Within nearly all artists, there are really SEVERAL artists, each trying to dominate the others. Sometimes, one manages to emerge victorious to the decimation of the rest, and in other cases, the triumph is only temporary. Sometimes the conflict between these artists can get really nasty, while in other cases, there is a kind of peaceful coexistence reminiscent of the "Cold War." An example would be a Realist painter who can't help dabbling from time to time in Impressionism. That's me. Or perhaps a painter might secretly, behind closed doors, late at night when no one is watching, harbor delusions of grandeur in becoming a great photographer. I also know a photographer who's fighting a losing battle to become an oil painter.
However, one of the problems artists encounter as they become "known" is that in most cases only ONE of the artists within them is recognized by the public, which likes to pigeonhole artists as to style and medium. And with success, that style and medium quickly becomes "set in stone." An example of this is Edward Hopper. We are all familiar with his oil paintings of lonely urban street corners, tourists baking in the sun, and nude female figures amidst the tired, empty confines of motel rooms. Even his sun-drenched landscapes with their pristine, Victorian houses have something of a "dreary" quality to them. But hiding inside this oil painter was a very adept watercolorist with a much more cheerful disposition. Hopper attributed this difference to the fact that given the transparency of the medium, it was very hard to do a somber watercolor.

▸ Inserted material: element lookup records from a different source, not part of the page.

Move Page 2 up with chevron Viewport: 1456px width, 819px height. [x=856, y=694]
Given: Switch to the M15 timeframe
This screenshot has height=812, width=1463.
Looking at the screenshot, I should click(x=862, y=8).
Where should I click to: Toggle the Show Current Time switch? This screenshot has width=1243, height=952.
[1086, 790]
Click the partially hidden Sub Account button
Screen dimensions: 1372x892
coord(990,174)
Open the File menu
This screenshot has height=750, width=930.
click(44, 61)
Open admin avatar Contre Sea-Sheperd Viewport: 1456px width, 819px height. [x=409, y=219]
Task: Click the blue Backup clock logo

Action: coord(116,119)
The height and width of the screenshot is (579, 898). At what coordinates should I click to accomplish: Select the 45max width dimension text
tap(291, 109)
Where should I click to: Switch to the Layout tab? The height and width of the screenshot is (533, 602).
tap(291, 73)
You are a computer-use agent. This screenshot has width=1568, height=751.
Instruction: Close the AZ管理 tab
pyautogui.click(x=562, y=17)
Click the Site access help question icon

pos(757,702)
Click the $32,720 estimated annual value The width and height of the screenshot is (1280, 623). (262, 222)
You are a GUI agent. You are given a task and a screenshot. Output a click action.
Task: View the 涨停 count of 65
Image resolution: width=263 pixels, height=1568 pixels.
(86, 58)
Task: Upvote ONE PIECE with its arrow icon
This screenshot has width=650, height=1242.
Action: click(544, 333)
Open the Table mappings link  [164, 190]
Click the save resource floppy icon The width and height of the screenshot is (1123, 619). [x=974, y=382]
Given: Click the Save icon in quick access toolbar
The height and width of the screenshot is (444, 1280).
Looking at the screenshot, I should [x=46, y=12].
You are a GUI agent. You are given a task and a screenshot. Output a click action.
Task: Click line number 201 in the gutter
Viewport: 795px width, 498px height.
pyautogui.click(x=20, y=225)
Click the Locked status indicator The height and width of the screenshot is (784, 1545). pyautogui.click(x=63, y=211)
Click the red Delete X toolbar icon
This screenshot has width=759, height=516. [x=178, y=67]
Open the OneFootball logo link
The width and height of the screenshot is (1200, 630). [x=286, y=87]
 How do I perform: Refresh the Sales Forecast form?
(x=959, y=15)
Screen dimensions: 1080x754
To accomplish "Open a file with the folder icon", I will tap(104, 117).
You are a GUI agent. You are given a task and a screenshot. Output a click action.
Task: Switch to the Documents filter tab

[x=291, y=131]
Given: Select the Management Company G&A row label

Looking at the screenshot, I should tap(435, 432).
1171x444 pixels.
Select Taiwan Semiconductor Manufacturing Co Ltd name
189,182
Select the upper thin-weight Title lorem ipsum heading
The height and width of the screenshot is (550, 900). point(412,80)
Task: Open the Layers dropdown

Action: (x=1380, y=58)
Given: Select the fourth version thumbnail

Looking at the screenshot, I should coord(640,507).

Hopper was first introduced to watercolors early in his career even though he was forty-one at the time. The time was the summer of 1923. He was working as an illustrator and starving as a painter. He had sold a grand total of but ONE painting when he met fellow artist, Josephine Nivison, who also introduced him to painting out of doors. The fact that a romance blossomed between them as quickly as his skill in the medium may also have had something to do with the lighter mood of his watercolor painting. While she painted the sea around Gloucester, Mass., he turned his back to the water and painted the beach houses and rustic fishing villages. Later that year, Josephine helped him get some of his watercolors into a Brooklyn Museum of Art show. There he sold his second painting. A later show at a private gallery sold out, eleven watercolors plus six more he dug out of a drawer at home. The next year he married Josephine and continued to paint off and on in watercolor for the next thirty years, yet ironically, it was the studio artist within him, that won out, creating work heavy with atmosphere and opaque paint, becoming the Edward Hopper we've all come to know and admire. An exhibit of his watercolors opens soon at the National Museum of American Art in Washington running through January 3, 2000, whereupon it moves on to Montgomery, Alabama, through March.